Blog Post Written By: Briella Hirsch, UNH Fellow

It’s official, we have kicked off our new pilot program, Refresh! We at Seacoast Eat Local are proud to be partnering with Whole Foods Market and Red’s Good Vibes to help connect SNAP and low-income recipients to healthy, locally sourced food. We all share the same belief that all people should have access to fresh, local produce and that is why we have come together to pursue that vision. 

REFRESH is an introductory subscription program that delivers biweekly shares of produce from a variety of farms and producers. More than supplying healthy, local food, the REFRESH program will educate low-income customers about the value of eating local food and connect them with resources that will help them become long-term customers of the farmers and producers in their community. REFRESH hopes to contribute to a thriving local food economy, supporting local agriculture and food access for all!

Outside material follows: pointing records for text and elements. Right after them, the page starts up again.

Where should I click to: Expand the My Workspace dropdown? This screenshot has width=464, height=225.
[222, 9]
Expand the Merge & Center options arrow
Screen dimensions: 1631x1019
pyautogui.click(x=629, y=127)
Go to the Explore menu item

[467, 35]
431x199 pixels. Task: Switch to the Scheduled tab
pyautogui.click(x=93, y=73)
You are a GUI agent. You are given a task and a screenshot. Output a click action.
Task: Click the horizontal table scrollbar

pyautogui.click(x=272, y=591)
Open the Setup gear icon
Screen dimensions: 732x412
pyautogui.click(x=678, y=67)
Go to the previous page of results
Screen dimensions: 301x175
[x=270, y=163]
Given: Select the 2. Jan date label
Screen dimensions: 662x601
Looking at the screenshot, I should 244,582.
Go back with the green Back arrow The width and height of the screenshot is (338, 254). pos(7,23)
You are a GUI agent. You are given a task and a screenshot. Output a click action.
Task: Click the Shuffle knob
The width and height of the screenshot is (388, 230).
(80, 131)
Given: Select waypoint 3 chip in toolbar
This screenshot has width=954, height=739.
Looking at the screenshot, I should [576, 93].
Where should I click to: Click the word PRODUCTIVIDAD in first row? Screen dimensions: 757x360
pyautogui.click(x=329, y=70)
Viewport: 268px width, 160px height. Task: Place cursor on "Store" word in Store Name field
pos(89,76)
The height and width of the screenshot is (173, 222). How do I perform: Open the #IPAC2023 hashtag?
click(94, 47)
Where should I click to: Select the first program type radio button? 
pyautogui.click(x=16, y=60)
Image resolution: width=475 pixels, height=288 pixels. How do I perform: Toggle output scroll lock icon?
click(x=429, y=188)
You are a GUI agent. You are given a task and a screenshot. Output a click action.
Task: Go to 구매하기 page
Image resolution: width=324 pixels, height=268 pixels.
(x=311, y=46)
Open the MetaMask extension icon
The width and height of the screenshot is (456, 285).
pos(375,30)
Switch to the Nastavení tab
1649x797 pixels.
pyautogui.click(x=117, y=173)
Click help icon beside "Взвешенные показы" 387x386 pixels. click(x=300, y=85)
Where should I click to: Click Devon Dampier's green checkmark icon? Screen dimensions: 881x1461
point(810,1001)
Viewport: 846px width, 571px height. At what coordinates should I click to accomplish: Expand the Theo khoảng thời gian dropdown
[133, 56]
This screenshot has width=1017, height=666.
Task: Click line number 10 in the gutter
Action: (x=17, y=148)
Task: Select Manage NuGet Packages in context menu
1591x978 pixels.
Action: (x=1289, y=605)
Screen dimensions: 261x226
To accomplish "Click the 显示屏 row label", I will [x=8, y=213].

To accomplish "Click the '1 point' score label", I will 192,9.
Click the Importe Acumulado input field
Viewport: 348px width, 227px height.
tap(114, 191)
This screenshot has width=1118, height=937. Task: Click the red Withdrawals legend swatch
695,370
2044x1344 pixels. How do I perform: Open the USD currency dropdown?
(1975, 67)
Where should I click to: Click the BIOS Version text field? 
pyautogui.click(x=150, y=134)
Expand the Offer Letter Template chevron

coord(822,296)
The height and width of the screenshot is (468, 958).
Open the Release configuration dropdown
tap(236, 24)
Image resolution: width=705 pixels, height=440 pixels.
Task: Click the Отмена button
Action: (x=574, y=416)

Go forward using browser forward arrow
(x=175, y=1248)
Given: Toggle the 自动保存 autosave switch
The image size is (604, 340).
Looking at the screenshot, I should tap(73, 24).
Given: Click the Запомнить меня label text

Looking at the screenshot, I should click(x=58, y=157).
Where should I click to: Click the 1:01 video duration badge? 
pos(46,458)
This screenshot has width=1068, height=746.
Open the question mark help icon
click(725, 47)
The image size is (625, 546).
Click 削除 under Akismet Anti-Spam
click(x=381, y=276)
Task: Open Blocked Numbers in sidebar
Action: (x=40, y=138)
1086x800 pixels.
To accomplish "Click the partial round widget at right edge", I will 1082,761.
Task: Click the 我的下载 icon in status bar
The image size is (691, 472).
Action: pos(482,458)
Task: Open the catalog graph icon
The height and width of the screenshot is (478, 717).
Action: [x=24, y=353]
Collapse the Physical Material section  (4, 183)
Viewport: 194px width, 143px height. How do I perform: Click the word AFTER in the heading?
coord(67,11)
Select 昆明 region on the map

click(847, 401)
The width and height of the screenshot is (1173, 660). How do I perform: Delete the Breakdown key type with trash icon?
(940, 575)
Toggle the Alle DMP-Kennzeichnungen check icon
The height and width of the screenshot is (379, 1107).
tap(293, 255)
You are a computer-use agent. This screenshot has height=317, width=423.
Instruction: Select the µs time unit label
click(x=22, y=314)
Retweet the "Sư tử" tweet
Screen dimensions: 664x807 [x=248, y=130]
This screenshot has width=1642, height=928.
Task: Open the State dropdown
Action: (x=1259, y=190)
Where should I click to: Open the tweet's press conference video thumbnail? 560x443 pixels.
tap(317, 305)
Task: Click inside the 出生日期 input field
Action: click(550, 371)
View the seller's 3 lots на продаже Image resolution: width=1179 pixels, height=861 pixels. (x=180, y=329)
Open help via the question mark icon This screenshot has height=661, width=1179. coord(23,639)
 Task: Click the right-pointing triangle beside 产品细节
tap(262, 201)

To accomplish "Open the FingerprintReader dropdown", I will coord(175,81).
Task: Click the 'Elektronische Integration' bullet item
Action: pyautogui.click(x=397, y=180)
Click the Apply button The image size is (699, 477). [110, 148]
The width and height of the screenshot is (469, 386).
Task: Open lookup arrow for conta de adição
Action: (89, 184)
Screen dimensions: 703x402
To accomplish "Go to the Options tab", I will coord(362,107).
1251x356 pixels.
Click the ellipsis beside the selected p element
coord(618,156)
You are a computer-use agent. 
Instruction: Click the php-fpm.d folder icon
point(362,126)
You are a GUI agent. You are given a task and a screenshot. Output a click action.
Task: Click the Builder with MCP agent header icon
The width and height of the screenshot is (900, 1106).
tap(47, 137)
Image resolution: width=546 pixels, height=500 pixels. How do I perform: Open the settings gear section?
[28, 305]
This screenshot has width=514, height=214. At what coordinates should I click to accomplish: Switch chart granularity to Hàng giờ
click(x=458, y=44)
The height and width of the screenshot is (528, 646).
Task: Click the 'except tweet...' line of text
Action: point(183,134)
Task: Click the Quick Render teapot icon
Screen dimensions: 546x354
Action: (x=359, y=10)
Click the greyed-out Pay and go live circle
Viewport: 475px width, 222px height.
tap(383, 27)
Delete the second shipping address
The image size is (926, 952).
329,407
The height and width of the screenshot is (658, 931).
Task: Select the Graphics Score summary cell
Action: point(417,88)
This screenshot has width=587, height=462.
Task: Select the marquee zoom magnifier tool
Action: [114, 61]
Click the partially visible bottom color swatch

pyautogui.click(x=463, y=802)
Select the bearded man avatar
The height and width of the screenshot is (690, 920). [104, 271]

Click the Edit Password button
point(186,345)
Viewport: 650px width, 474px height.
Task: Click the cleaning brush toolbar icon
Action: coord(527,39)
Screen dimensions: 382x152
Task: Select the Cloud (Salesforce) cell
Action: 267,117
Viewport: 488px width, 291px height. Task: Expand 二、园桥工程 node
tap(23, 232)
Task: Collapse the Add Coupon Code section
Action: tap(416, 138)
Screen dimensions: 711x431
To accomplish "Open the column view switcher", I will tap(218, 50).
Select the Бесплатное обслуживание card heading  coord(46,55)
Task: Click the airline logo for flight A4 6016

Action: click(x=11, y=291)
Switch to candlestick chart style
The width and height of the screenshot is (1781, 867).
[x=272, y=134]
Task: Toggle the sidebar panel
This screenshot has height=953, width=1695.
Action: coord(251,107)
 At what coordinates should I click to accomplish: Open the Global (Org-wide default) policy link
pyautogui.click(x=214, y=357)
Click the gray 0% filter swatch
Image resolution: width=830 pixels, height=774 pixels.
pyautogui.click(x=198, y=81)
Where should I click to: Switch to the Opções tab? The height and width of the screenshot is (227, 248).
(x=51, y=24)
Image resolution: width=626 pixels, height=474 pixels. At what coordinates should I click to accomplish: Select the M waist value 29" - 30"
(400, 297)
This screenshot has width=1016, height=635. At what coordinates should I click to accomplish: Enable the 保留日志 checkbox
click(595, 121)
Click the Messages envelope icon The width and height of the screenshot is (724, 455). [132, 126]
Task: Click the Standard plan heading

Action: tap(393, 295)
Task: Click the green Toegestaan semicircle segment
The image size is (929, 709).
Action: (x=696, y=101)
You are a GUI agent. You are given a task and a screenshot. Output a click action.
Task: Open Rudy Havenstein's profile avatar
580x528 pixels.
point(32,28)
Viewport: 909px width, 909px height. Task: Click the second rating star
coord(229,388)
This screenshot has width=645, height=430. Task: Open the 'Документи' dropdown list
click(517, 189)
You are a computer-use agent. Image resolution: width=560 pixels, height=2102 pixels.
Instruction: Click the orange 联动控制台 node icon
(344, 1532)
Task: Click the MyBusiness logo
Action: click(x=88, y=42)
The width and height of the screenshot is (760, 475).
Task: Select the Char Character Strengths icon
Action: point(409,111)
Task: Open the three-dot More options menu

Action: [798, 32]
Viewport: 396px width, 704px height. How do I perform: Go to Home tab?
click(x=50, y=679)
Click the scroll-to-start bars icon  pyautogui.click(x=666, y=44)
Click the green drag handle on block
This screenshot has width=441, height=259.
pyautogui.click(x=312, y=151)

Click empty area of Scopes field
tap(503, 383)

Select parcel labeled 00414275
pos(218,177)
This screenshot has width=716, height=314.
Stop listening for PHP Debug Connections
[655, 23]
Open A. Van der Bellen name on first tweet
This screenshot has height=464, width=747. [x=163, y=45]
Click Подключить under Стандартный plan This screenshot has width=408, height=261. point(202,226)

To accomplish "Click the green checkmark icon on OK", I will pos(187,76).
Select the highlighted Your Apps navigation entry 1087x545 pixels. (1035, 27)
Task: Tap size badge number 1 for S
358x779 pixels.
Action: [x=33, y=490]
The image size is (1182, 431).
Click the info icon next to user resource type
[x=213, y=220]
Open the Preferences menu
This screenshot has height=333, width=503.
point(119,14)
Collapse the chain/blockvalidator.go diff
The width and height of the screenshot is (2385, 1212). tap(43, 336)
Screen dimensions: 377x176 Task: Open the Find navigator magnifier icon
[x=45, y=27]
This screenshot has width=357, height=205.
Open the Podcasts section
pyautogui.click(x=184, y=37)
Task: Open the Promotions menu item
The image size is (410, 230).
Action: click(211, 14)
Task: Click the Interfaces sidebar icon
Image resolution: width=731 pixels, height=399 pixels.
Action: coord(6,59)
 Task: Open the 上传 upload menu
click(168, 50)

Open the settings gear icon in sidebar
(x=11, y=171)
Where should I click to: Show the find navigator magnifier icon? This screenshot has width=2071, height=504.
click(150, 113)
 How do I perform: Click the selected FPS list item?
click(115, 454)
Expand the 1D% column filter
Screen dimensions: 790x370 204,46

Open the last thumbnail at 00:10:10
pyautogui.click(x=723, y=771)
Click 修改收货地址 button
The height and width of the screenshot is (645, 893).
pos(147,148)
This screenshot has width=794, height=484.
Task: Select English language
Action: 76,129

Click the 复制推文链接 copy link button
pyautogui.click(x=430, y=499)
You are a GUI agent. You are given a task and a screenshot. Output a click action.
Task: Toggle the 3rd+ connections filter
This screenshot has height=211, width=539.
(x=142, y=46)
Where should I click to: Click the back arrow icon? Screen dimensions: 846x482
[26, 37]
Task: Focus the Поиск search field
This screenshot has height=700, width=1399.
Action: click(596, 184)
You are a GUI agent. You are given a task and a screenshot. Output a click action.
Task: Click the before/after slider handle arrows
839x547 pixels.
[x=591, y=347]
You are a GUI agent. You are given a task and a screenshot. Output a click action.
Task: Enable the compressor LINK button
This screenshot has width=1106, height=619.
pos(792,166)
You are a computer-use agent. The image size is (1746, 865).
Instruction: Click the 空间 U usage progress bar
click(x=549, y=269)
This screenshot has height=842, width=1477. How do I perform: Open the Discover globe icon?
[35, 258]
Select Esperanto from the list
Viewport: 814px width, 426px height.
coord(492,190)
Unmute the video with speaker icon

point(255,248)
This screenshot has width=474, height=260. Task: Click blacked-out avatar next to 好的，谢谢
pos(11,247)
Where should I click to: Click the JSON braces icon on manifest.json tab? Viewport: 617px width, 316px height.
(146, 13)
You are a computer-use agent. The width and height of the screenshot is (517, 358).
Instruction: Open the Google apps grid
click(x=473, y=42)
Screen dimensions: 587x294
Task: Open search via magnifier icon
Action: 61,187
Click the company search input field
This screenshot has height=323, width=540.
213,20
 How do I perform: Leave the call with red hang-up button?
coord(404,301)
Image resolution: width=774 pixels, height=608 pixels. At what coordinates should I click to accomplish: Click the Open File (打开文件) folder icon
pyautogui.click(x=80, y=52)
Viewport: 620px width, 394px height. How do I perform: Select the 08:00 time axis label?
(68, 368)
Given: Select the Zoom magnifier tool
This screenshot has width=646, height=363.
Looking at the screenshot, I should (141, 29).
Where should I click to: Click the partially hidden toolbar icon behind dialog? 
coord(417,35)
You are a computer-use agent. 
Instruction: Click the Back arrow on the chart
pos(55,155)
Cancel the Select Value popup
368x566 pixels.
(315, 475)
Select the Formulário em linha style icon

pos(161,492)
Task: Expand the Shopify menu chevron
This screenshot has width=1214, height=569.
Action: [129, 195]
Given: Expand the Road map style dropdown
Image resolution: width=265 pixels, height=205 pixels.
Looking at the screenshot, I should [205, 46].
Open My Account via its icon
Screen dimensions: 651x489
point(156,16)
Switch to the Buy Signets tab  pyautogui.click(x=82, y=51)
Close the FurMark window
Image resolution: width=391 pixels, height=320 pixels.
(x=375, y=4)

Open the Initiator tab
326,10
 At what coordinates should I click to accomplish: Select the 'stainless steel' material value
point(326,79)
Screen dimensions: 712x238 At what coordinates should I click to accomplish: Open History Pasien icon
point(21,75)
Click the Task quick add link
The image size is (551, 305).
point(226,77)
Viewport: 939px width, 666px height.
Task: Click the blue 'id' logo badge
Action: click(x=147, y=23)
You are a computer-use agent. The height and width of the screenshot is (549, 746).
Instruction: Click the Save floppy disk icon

We are sharing this recipe on our blog as well as in the subscription box for the program. Today we have for you, a delicious lemon-garlic kale recipe as well as tips and tricks for preserving kale. Scroll to the bottom of this post for our new Youtube video of this recipe! 

Ingredients

  • -2 cups sliced almonds
  • -⅓ cup freshly squeezed lemon juice (from 2 to 4 lemons)
  • -Kosher salt
  • -1 ½ cups extra-virgin olive oil
  • -4 cloves garlic, crushed with the flat side of a knife, peeled and minced
  • -10 to 12 ounces washed and dried kale leaves, thick stems removed (weight after trimming)
  • -1 ½ cups freshly grated Parmesan (optional)

 

Instructions

In a bowl, combine lemon juice and 1 teaspoon salt. Whisk in olive oil, add garlic and set aside.

 

 

 

 

 

 

Working in batches, cut the kale into thin ribbons: gather a large handful of leaves, bunch together tightly, and use the other hand to slice into 1/4-inch-thick pieces. This does not need to be done very precisely or neatly; the idea is to end up with a kind of slaw.

 

 

 

 

Place chopped kale in a very large bowl. Sprinkle surface with almonds and then with cheese, if using. Pour half the dressing over the salad and toss. Taste for dressing and salt and add more as needed, tossing to coat thoroughly. Serve within 1 hour.

 

 

 

 

 

How to Preserve Kale

Keep moisture at a minimum and store kale loosely in plastic bag or dish towel. You can preserve kale by making pesto and freezing it to use on sandwiches, pizza dough, pasta, or on veggies!